EXERCISE AIM:
Convert the stretch from the line containing "Screen dimensions: 1021x534" through the end of the records into a JSON list of strings, one string per line, skipping blank lines and leaving out the pictures.

RECORDED DATA:

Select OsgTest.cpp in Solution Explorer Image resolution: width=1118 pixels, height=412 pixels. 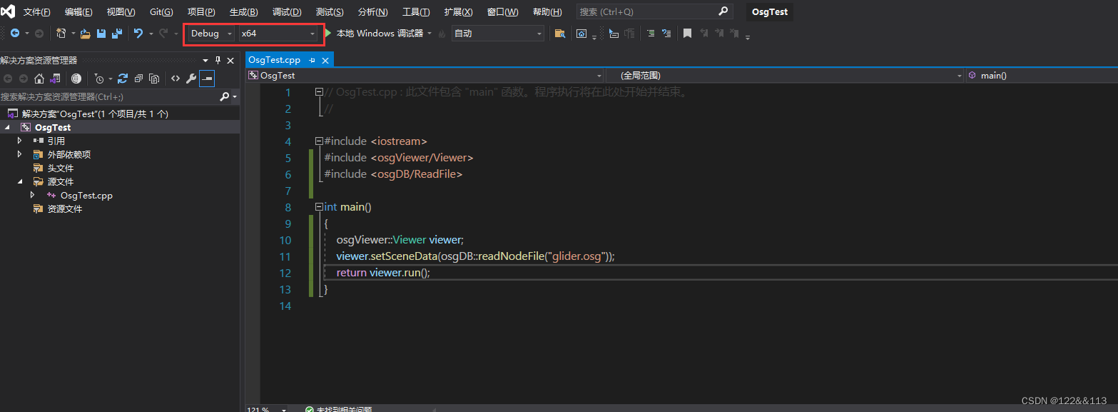point(86,195)
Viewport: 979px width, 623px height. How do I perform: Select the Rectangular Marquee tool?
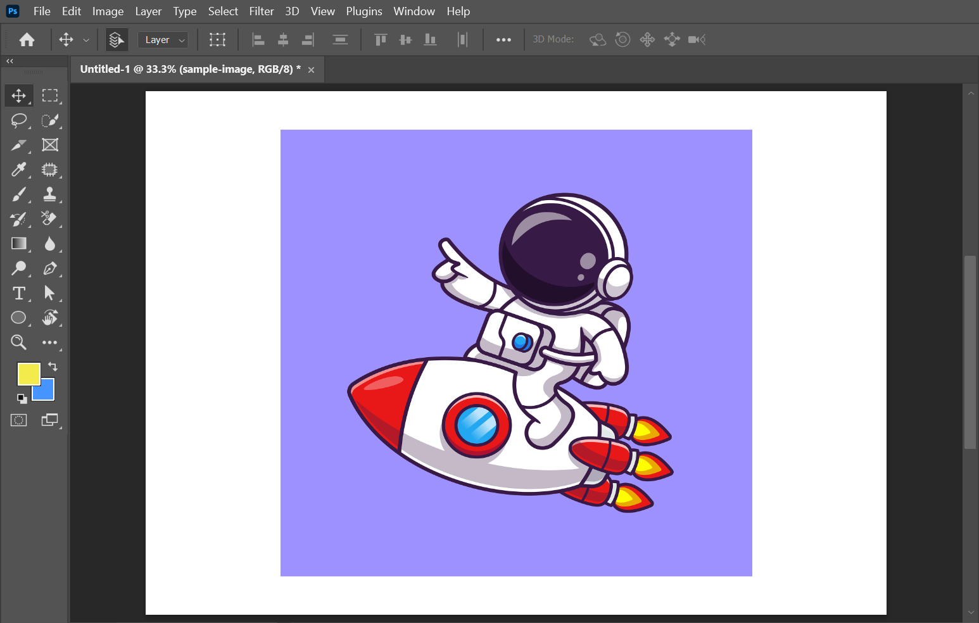click(x=49, y=96)
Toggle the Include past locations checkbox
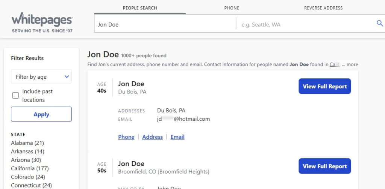The width and height of the screenshot is (385, 189). 15,96
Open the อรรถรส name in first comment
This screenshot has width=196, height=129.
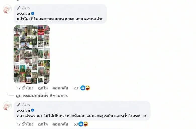(x=23, y=14)
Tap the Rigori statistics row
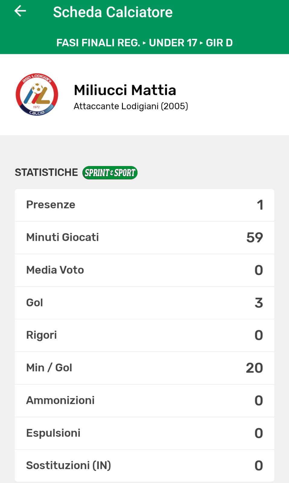 click(x=144, y=335)
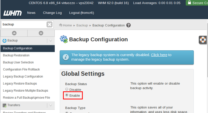This screenshot has width=208, height=113.
Task: Open Legacy Backup Configuration in the sidebar
Action: coord(23,77)
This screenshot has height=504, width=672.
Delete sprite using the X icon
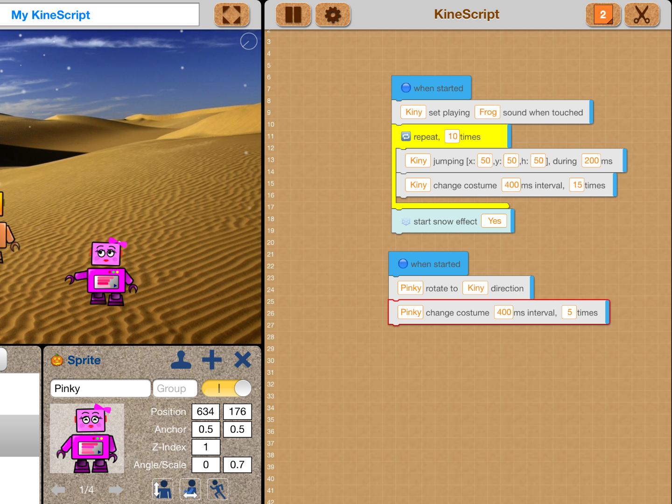coord(243,360)
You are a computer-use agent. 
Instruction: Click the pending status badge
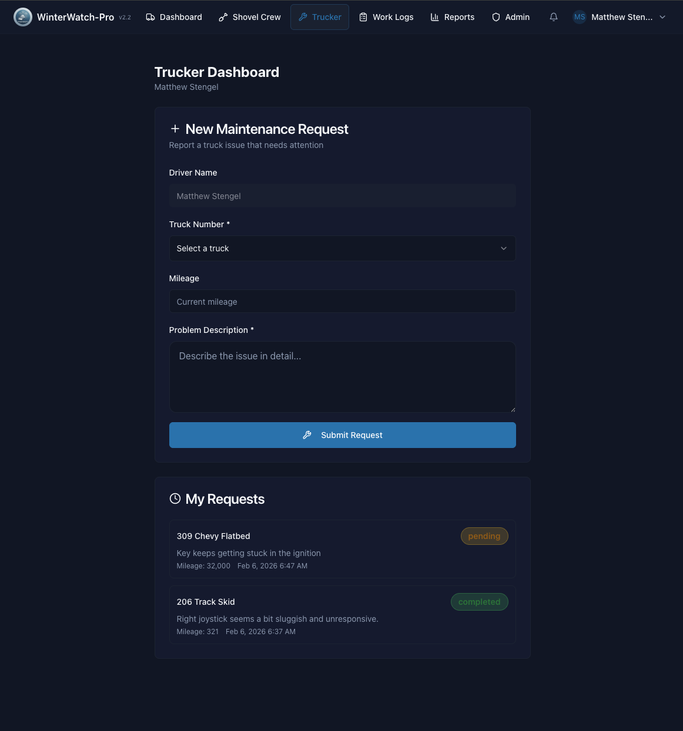(x=484, y=536)
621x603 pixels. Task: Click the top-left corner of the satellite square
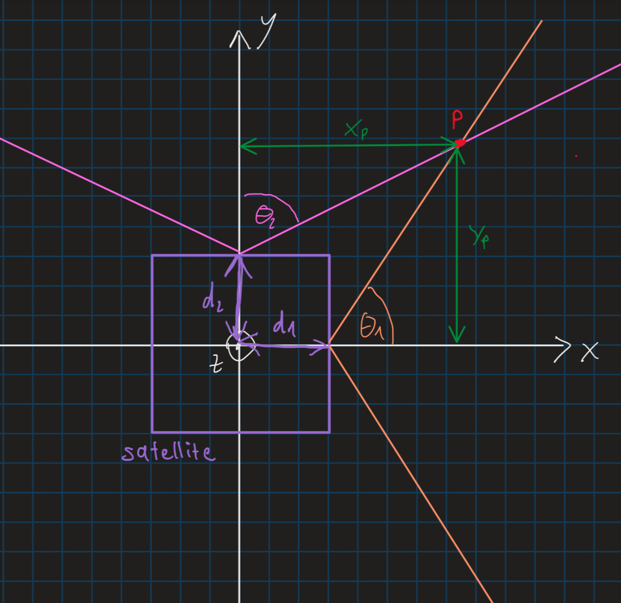coord(152,255)
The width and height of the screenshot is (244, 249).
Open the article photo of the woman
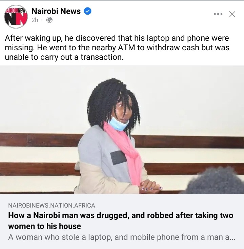122,130
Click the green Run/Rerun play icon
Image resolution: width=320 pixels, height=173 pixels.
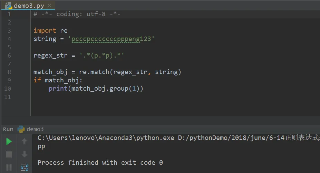pos(9,141)
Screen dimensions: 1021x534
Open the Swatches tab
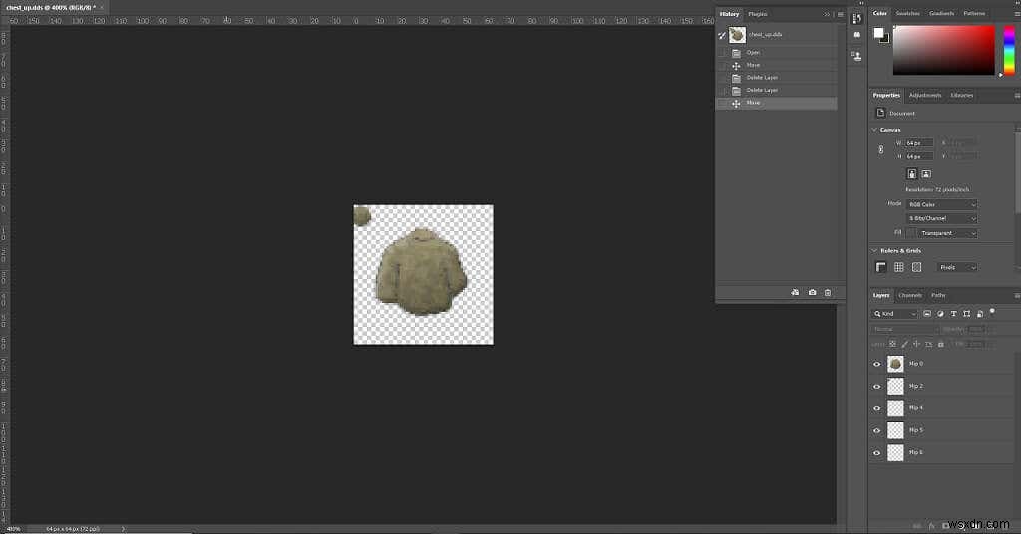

RESPONSE FOR THIS EXERCISE:
[
  "Screen dimensions: 1021x534",
  "Open the Swatches tab"
]